# **Movie Recommender Pipeline**

### Overview  
This notebook builds a content-based KNN recommender for movies using a variety of feature types:
- **Text embeddings** (overview, keywords) via a SentenceTransformer  
- **Categorical TF-IDF** (genres, themes, cast, director, collection)  
- **Numeric features** (runtime, budget, revenue, votes) scaled with StandardScaler  
- **Weighted fusion** of all feature blocks  
- **Dimensionality reduction** with TruncatedSVD  
- **Nearest-neighbors indexing** for fast similarity search  
- **Model artifact persistence** for deployment  

1. **Multi-Modal Feature Fusion**  
   - **Text Variables**: Movie overviews and keyword lists carry a lot of language signals about plot and themes.
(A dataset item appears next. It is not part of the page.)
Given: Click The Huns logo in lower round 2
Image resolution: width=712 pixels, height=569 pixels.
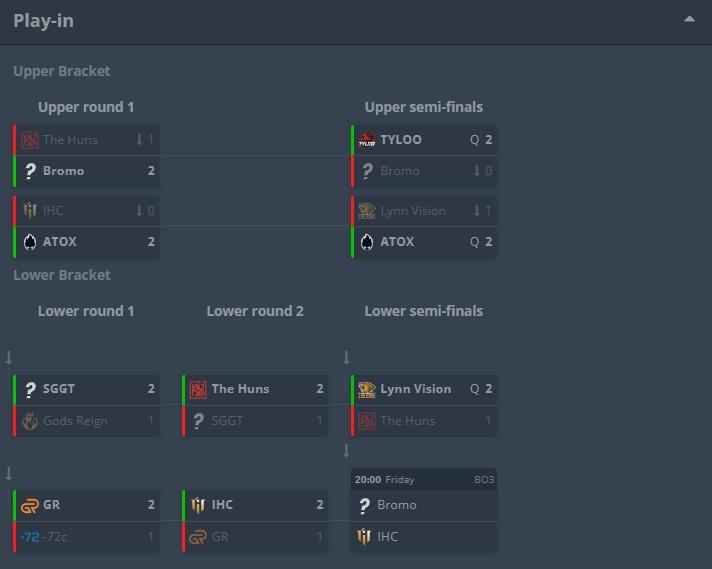Looking at the screenshot, I should point(198,389).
I encoded them with a SentenceTransformer (all-mpnet-base-v2) - hybrid of accuracy and speed to capture deeper relationships.  
   - **Categorical Data**: Genres, themes, cast, director and collection names each describe a different facet of a movie’s identity. TF-IDF treats these like a grouped list of options so that options that appear more often with higher ratings are weighted higher automatically.  
   - **Numeric Attributes**: Runtime, budget, revenue, average rating, and vote counts capture scale and popularity. We log-transformed earlier where appropriate and then StandardScale to put them on an even footing weight wise.

2. **Tuned Weighting**  
   - All features matter equally. For example, “director” or “keywords” may be far more predictive of user taste than “runtime.” After experimentation using the tuning program, I settled on a set of weights that amplify the most important blocks.

3. **Feature Stacking & Normalization**  
   - We multiply each TF-IDF / embedding / numeric block by its weight, then horizontally stack them into a single dense matrix.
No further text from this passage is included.